Natura, um seguro de R$ 7,90 e a gambiarra que vale bilhões para a periferia

Sou pedagoga, ex-professora de creche na Brasilândia. Durante anos acreditei que beleza era luxo porque me ensinaram isso. Quando o mercado traz a beleza de forma luxuosa, estrategicamente levada a um patamar de acesso limitado, ele limita principalmente pessoas como eu a pensar que aquilo não é feito para mim. No sentido de que eu não tenho condições e me é ensinado culturalmente que eu nem preciso, diminuindo assim meu índice de frustração.

Minha mãe sempre me viu linda sem nenhuma maquiagem, mas não por não entender que eu podia estar ainda mais linda. Ela foi ensinada que estes itens não fazem parte da prioridade e da possibilidade financeira da nossa realidade. É uma engenharia social perfeita: quem não pode comprar não deve nem querer.
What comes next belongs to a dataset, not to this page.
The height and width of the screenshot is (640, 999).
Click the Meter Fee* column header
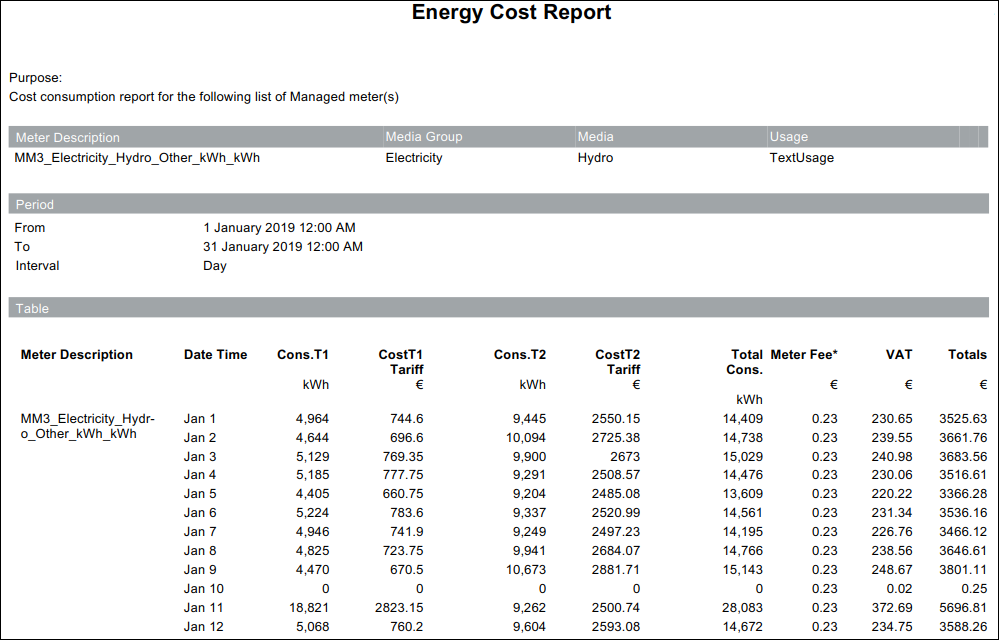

Quando a Natura me convidou para conhecer o relacionamento do programa Criadores da Beleza, fui cética. Multinacional chamando favelada para mostrar “inclusão”? Já vi esse filme. Mas o que vi me surpreendeu.

O Criadores da Beleza transforma consultoras em criadoras de conteúdo profissionais. O programa oferece trilha gratuita de capacitação certificada pela Escola Natura e Avon, lives quinzenais no canal TV Consultoria no YouTube, e ferramentas como assistente de inteligência artificial no WhatsApp para planejar posts, templates exclusivos no Canva, funcionalidades para potencializar vendas digitais.

Cada consultora ganha sua loja online personalizada, pagamento integrado e histórico de compras. Sem necessidade de estoque ou pedido mínimo. Atualmente, 600 consultoras já participam do programa no Brasil.

Consultoras treinadas vendem 2,3 vezes mais, e 42% dos pedidos são “influenciados por conteúdo” (essa métrica, no entanto, inclui qualquer menção nas redes; mandar foto do produto no WhatsApp já vira “influência digital”).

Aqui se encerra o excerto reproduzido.